Baby Oil and Radioactivity

What you would think would be props on the Howard Stern show: a thousand pounds of baby oil and a stainless steel tank are in fact "props" used instead by scientists to measure the Earth’s radioactivity for the first time. Excerpts from the New York Times article:

The telescope they used was designed to detect subatomic particles from nuclear reactors. The researchers simply pointed it downward, in effect, toward the center of Earth. Physicists and geologists said the measurement, which agrees roughly with geologists’ calculations, was the start of a new era of being able to see inside Earth. Their findings, they said, would lead to a better understanding of what keeps the planet warm, volcanoes burbling, continents drifting, magnetic field churning – all things that contribute to enabling life.
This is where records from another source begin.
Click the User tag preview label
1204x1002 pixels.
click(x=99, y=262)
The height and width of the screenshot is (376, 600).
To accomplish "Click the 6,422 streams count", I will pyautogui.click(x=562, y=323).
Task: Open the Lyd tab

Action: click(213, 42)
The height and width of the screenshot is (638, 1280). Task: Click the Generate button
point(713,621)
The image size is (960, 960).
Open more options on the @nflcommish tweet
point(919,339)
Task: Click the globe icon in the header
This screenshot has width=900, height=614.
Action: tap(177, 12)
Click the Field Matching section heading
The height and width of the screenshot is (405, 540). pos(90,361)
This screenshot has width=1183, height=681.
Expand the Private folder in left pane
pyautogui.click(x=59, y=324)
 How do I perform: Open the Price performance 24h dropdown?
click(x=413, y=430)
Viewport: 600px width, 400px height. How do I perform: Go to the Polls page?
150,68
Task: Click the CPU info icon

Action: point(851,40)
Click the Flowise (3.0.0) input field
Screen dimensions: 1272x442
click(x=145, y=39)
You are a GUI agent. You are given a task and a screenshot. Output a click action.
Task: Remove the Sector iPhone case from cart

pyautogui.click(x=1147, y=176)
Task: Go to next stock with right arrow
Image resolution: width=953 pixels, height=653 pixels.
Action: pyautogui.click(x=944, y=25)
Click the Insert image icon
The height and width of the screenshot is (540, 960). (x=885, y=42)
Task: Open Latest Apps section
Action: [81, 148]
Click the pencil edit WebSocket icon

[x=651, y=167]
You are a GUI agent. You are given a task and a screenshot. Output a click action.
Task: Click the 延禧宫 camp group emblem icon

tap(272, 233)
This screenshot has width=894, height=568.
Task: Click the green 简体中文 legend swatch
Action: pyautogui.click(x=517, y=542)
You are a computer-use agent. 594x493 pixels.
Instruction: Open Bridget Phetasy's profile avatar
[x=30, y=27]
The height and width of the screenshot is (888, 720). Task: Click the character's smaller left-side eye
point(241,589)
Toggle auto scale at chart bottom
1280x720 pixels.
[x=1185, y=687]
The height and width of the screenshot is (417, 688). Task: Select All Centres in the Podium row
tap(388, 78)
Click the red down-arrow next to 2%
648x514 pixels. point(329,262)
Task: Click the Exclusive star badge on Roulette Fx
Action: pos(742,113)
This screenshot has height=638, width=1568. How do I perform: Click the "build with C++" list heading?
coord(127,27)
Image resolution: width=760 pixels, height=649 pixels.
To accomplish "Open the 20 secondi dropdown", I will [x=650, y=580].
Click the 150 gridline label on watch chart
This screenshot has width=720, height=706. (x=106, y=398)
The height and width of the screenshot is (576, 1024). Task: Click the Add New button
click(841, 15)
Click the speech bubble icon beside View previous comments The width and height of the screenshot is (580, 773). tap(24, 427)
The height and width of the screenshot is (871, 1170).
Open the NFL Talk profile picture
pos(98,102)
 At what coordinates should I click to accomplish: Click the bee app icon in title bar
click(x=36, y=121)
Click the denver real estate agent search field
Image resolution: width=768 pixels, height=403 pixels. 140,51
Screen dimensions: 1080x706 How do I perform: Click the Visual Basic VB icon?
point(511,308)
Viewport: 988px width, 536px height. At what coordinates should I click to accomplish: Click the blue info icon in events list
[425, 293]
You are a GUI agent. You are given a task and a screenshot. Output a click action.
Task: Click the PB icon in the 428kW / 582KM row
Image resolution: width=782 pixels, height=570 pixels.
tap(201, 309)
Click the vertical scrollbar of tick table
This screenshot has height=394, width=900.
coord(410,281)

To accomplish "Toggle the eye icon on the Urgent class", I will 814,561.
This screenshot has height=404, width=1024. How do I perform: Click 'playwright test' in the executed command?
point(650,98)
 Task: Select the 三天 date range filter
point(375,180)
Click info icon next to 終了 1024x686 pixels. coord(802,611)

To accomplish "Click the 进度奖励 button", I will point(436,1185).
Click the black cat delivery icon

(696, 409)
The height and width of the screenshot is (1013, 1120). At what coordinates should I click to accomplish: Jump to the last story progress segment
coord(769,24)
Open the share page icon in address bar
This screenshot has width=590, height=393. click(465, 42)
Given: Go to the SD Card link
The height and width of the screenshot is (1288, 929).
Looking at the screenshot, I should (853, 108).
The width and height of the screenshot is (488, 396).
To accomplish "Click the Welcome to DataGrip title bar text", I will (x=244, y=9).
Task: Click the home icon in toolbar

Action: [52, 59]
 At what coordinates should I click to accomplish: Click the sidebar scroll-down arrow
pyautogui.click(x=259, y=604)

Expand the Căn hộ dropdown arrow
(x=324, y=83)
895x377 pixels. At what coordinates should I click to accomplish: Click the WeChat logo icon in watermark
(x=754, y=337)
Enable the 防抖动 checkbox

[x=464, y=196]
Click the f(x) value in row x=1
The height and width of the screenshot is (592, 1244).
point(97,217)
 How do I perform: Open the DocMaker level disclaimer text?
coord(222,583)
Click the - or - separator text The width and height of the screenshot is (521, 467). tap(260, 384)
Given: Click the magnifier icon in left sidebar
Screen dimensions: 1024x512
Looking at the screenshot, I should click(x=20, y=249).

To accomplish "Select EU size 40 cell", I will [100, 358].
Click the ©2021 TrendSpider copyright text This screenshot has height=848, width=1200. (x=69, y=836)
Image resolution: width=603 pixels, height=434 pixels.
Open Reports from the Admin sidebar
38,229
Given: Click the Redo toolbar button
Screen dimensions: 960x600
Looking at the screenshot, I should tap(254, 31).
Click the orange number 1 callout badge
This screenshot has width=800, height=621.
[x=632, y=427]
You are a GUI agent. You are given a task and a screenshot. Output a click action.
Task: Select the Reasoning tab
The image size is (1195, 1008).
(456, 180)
The detector, called Kamland – short for Kamioka Liquid-scintillator Anti-Neutrino Detector – was built in 1997 to detect antineutrinos, the antimatter opposites of neutrinos, emitted by Japanese nuclear reactors. Natural nuclear reactions, the decay of uranium and thorium in Earth, also make antineutrinos that Kamland can detect.
Scientists have estimated that about half of Earth’s heat comes from radioactive decay, with the rest coming from other gravitational and chemical sources. But the proportions and the total energy outflow are uncertain.

Even though this telescope has no actual connection to Stern, I bet it s just a matter of time before we see something similar on his show. I guess this sort of stunt may be too over the top at the moment so we’ll have to wait until his show moves to Sirius before he attempts such antics.